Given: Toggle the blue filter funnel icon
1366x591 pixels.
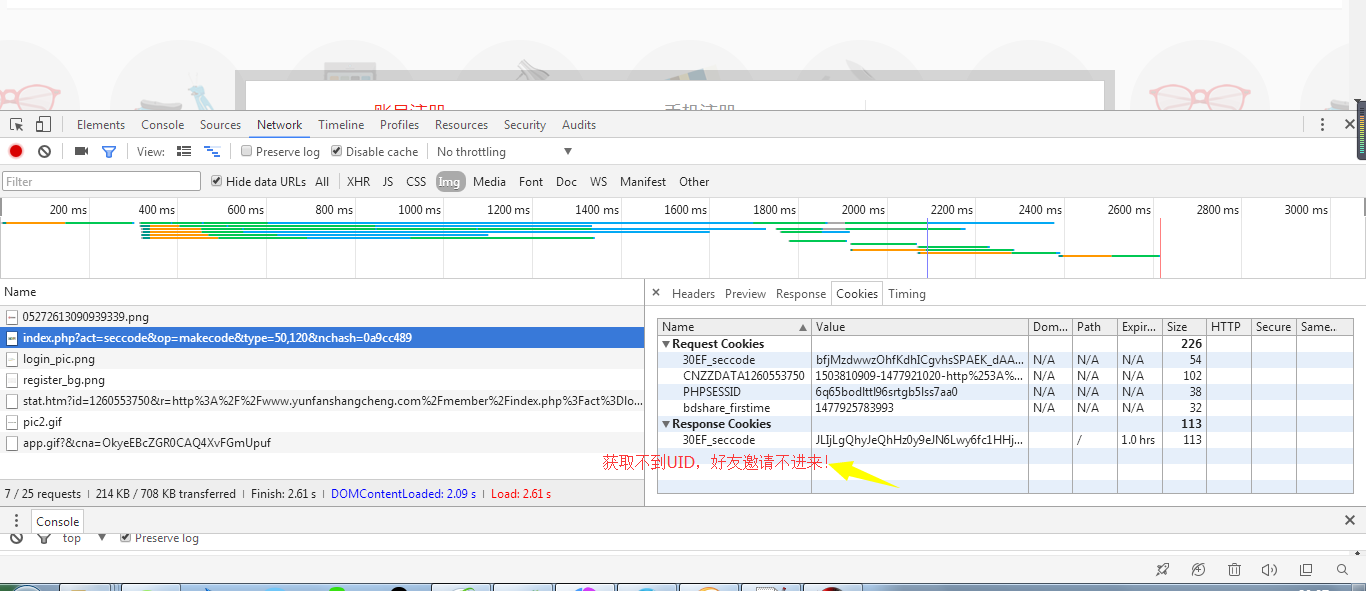Looking at the screenshot, I should click(109, 151).

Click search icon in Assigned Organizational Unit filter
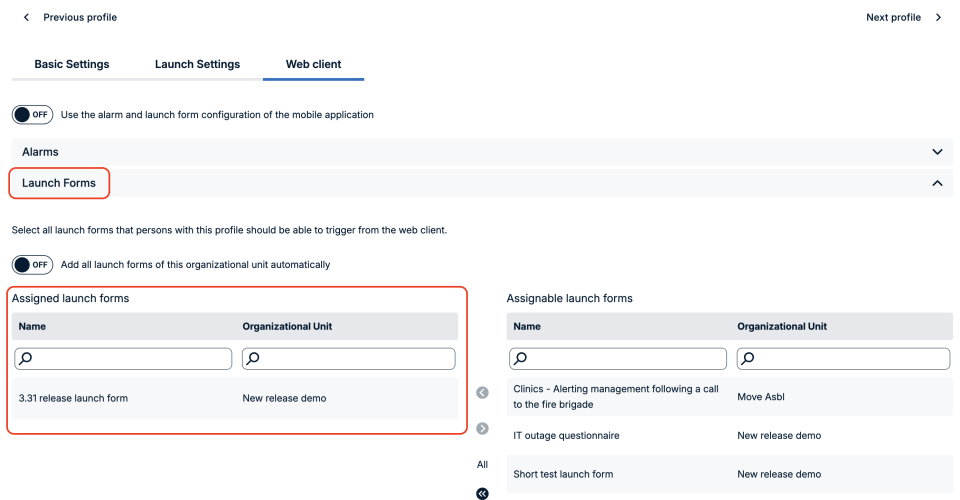click(253, 359)
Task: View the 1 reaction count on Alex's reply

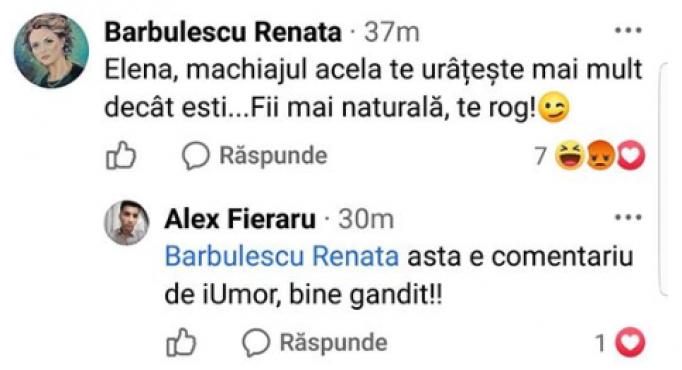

= = = = =

Exercise aim: Reproduce the lines above, exactly and exclusively, from the line containing "Click search icon" down to the last line, both included; pictures are not part of the copy.

Exercise response:
Click search icon in Assigned Organizational Unit filter
click(253, 359)
Task: View the 1 reaction count on Alex's reply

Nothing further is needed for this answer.